Three paths of exploration
The research explores three pathways to carbon neutrality. The first one is energy efficiency. “This is something we’ve been doing for over 20 years – to try and do the same, or maybe even more, if we can, with less energy.” This remains crucially important, says Mertens, “there are still emerging technologies trying to do more with less energy.”
However the real excitement lies in the second pathway – electrification. “Electrification increases efficiency enormously,” Mertens believes, “and this can be done with electricity. So we should try to electrify as much as possible. However, not everything can be electrified and this is why the third pathway, or the need for sustainable molecules is a final crucial one.”
Most of the emerging technologies that we will need to reach carbon neutrality fall within this third part, says Mertens. Technology such as carbon capture and utilisation will be key to future success, he explains, “for example, for aviation we need kerosene. But we also need to stop taking oil out of the ground and refining it into kerosene. So the only way to do it is to manufacture kerosene in a synthetic way. This can be done by taking CO2 out of the air or from an industrial plant and turning it into kerosene using renewable electricity and hydrogen for example.” This technology, and those like it, says Mertens, are very high on ENGIE’s agenda.
The challenge is most of the times, the business case
However, the challenges to bringing these technologies to market aren’t always technical. “In many of these situations it’s about the business case not being quite there yet.” In the case of e-kerosene, the cost is still too high to be a renewable alternative. “The gap between the fossil alternative and the renewable alternative as a kerosene made from CO2 and hydrogen is still too big. Although, he adds, “unfortunately for many, the current high gas prices might speed up development and close this gap.”
The answer, perhaps, is “a massive deployment of cheap, renewable, abundant electricity which, for about a third of our energy needs, we will turn into molecules.”
Crucial to overcoming any of these challenges is collaboration. “Reaching carbon neutrality by 2045 cannot be done by one company or even one industry,” says Mertens, “this is not about the energy industry alone any more. This is about all the industries collaborating much more than we have done so far.”

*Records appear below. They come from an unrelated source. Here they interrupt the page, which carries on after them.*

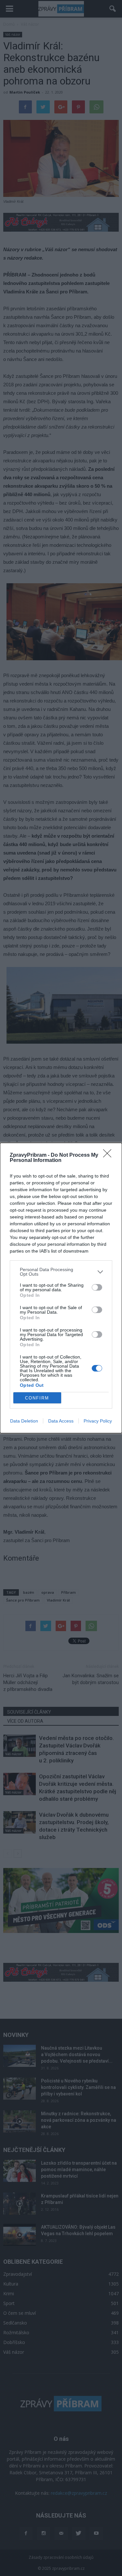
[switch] (97, 1287)
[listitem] (61, 1271)
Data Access (61, 1420)
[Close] (109, 1155)
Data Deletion (24, 1420)
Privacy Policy (98, 1420)
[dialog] (61, 1288)
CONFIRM (37, 1398)
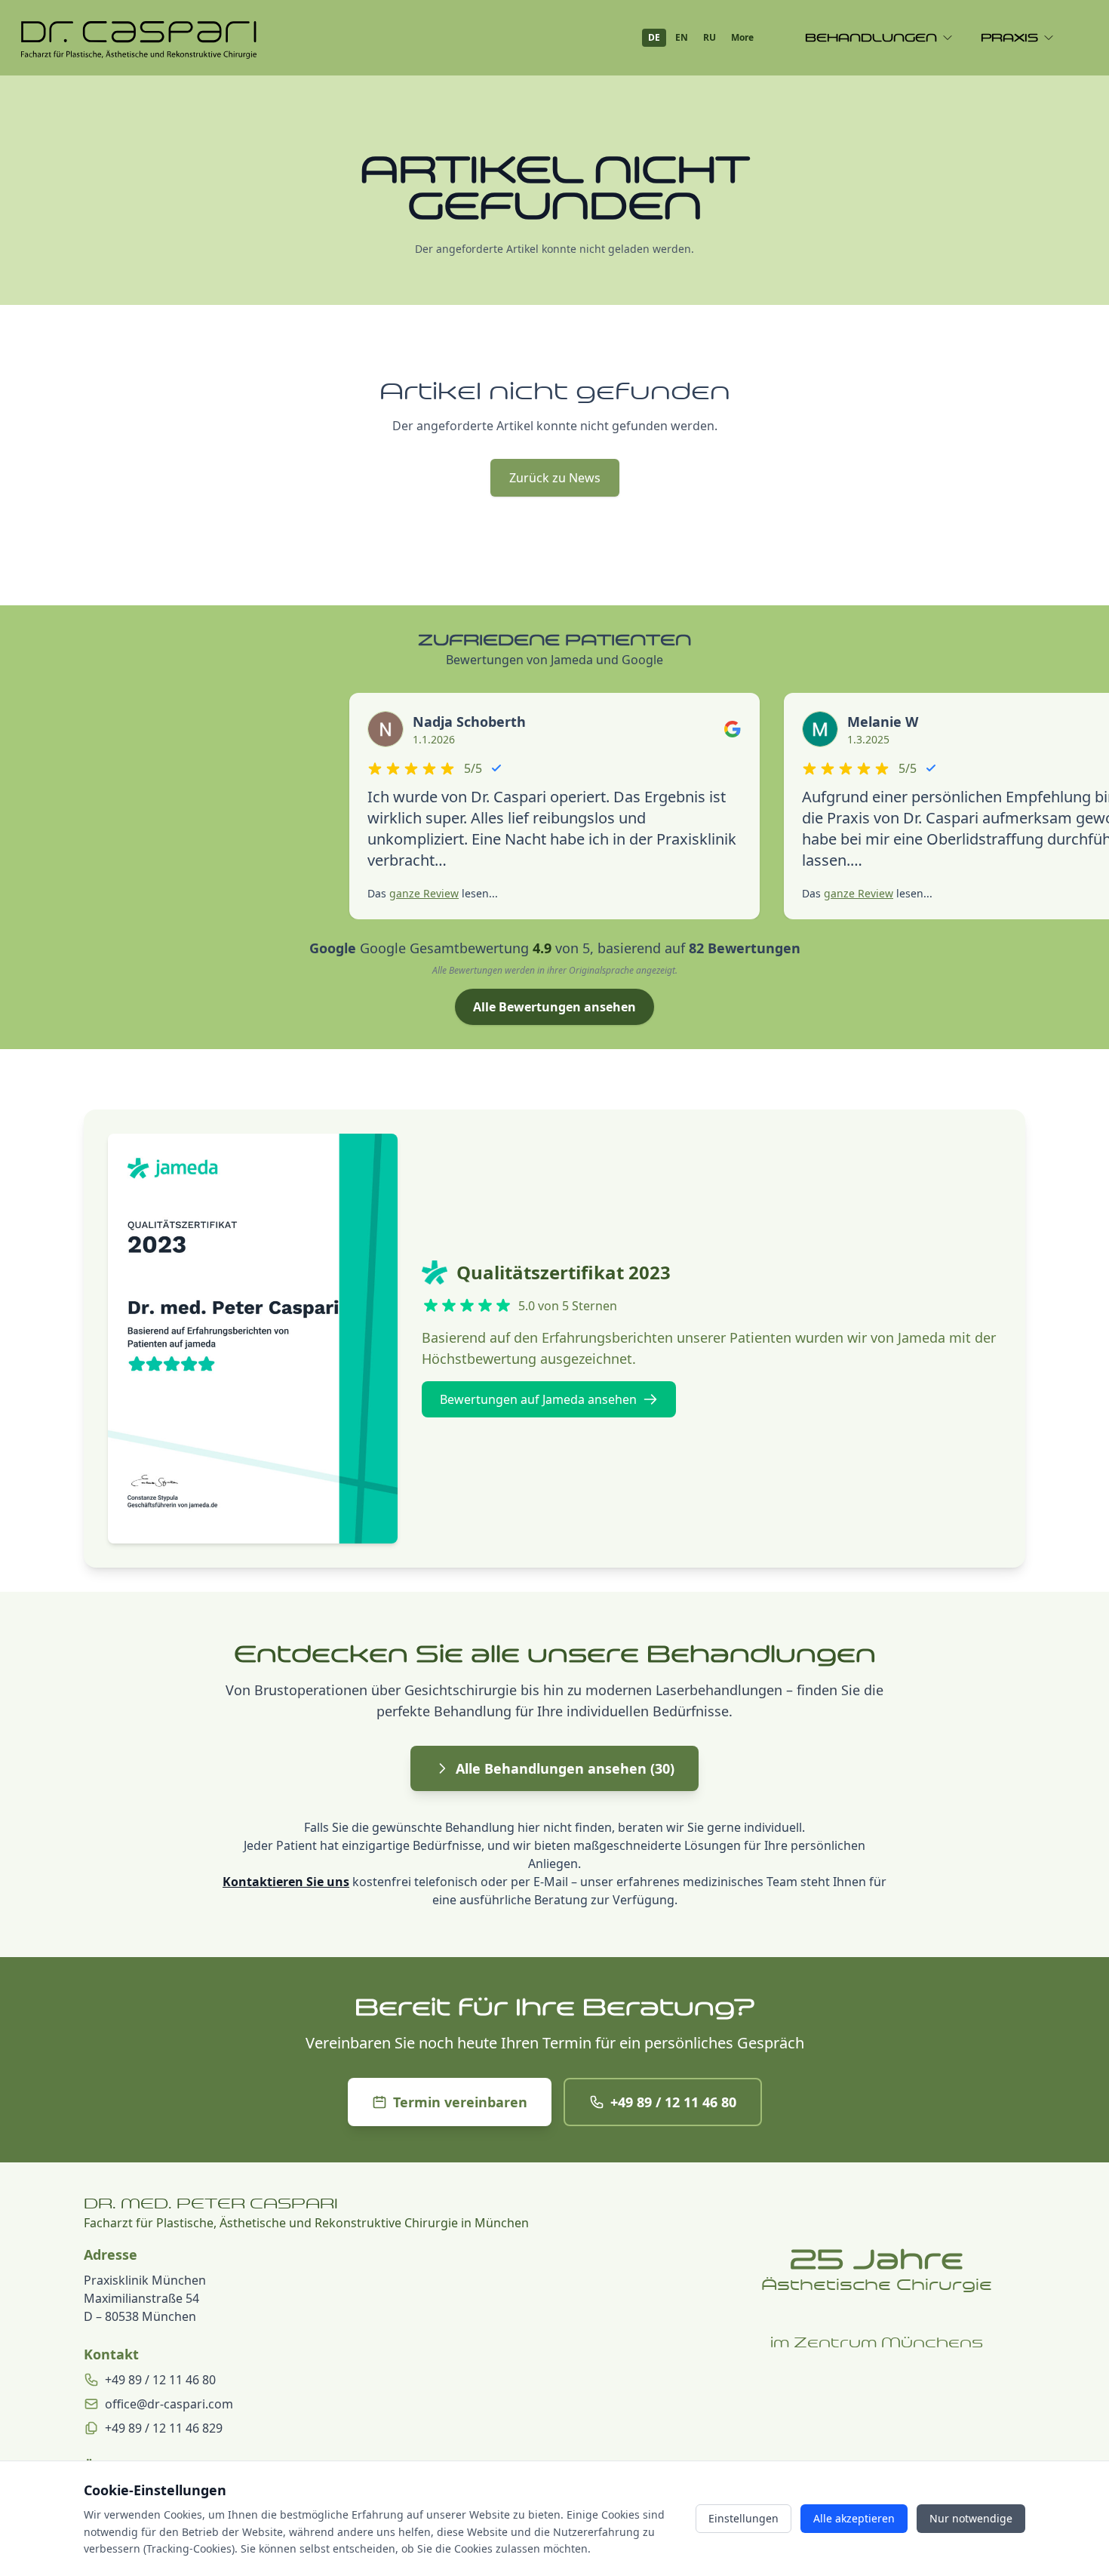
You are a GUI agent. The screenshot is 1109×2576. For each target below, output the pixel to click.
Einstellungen (743, 2518)
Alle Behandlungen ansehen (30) (565, 1768)
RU (709, 37)
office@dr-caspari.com (169, 2404)
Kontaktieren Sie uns (286, 1881)
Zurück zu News (555, 477)
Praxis (1009, 38)
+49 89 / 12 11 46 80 (673, 2102)
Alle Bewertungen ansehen (554, 1007)
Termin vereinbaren (460, 2102)
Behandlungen (871, 38)
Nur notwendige (970, 2518)
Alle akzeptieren (854, 2518)
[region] (876, 2455)
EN (681, 37)
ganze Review (424, 893)
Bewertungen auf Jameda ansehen (538, 1399)
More (742, 37)
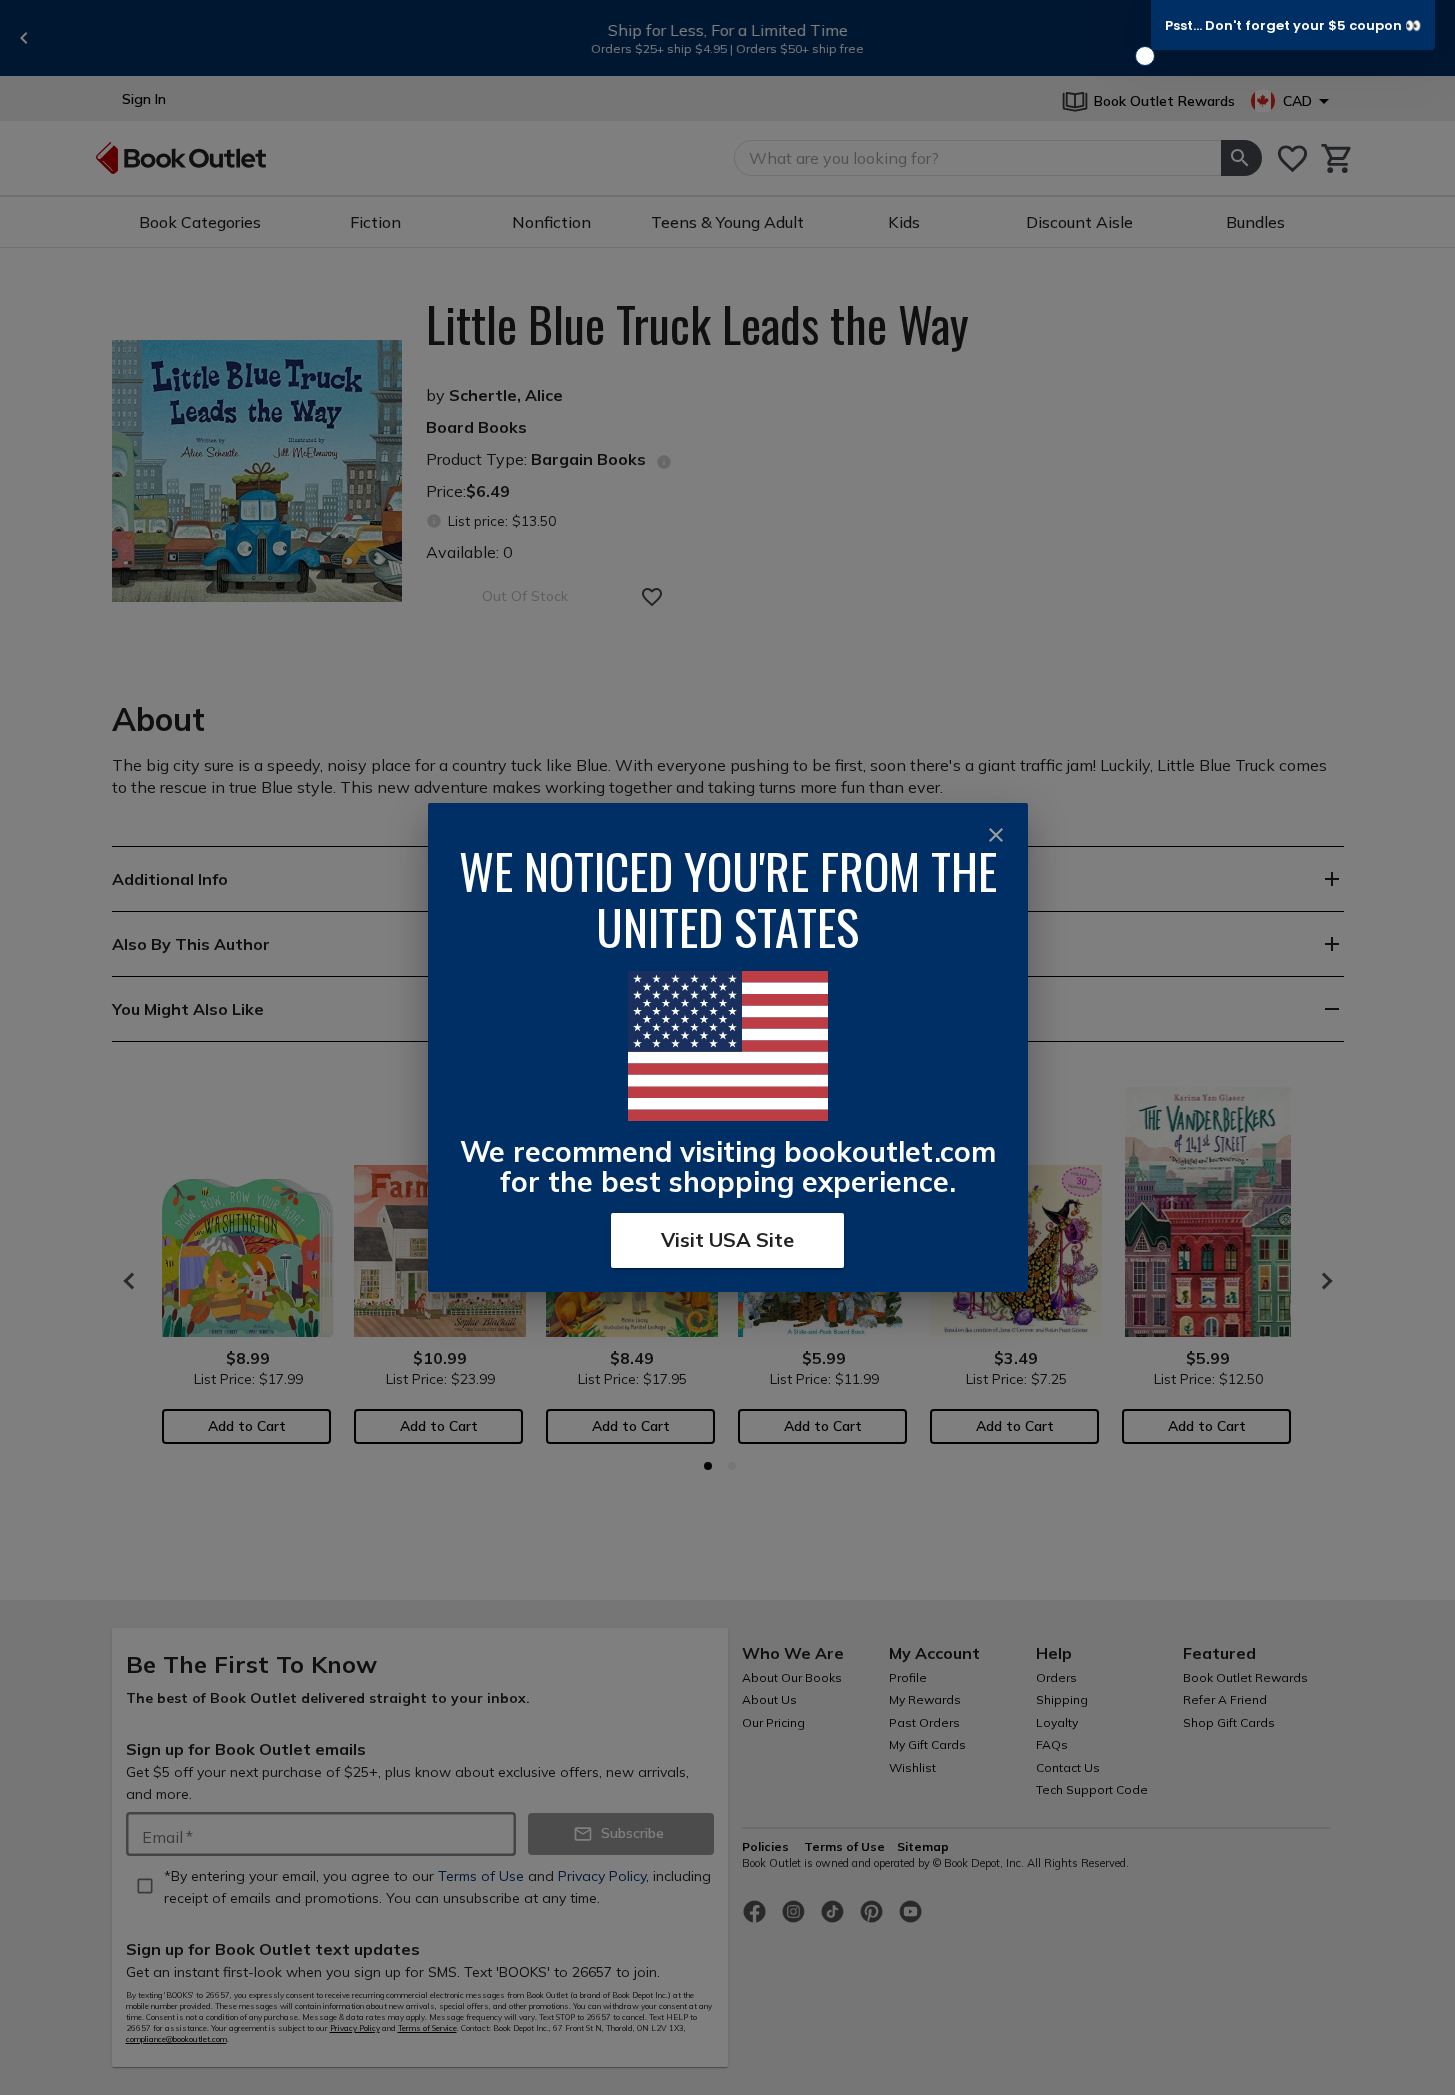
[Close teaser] (1145, 56)
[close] (996, 835)
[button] (1293, 25)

Previously, Mertens explains, the energy and chemistry industries were in silos, “but now we’re starting to understand that we need the chemical guys. For hydrogen, it’s chemistry, for batteries, it’s chemistry…They, in turn, also see that they need to rely on our expertise.”
A call for collaboration
The main objective of ENGIE’s emerging sustainable technologies document is a call for collaboration, says Mertens, “We are not a technology developer, we’re not trying to develop from scratch. What we try to do is work together with the technology developers and bring things to the market as soon as possible.”
Reports like this are not only a call to arms but an energy industry snapshot. Carbon Capture and Utilisation or CCU in short was something ENGIE reported on five years ago and, says Mertens, “at the time people smiled and said ‘Very interesting but way too expensive and will never happen’. Now it’s on a lot of companies’ strategic agenda.”
Mertens is hopeful that this emerging tech will make a real difference. “We don’t need to invent new stuff, we just need to bring all the ideas together and close the business gap.”